Assigned task: Read through the records. Copy each line that has the word "Given".

---*---

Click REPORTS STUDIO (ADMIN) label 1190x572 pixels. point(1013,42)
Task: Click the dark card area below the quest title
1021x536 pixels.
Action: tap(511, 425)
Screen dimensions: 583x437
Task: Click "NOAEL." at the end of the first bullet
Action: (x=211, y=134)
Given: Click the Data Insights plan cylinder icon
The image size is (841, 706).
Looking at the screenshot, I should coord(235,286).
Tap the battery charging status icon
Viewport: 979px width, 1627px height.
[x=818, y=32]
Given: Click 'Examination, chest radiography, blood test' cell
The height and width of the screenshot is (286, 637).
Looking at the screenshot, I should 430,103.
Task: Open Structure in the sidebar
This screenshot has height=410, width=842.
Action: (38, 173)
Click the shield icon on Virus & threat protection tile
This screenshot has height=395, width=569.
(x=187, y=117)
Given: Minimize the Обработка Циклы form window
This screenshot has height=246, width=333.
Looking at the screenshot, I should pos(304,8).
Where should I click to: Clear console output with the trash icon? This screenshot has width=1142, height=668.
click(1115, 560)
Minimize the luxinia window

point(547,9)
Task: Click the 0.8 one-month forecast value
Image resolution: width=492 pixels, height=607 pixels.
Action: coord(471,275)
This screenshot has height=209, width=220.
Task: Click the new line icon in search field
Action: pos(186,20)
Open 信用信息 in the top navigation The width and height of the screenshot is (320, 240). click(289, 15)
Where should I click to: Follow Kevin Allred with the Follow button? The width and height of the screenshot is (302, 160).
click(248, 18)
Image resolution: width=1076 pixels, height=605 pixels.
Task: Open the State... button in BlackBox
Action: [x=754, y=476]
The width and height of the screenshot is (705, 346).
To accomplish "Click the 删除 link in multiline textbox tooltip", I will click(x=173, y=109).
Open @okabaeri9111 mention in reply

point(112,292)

---*---

Answer section:
Given: Click the Data Insights plan cylinder icon
Given: Click 'Examination, chest radiography, blood test' cell
Given: Minimize the Обработка Циклы form window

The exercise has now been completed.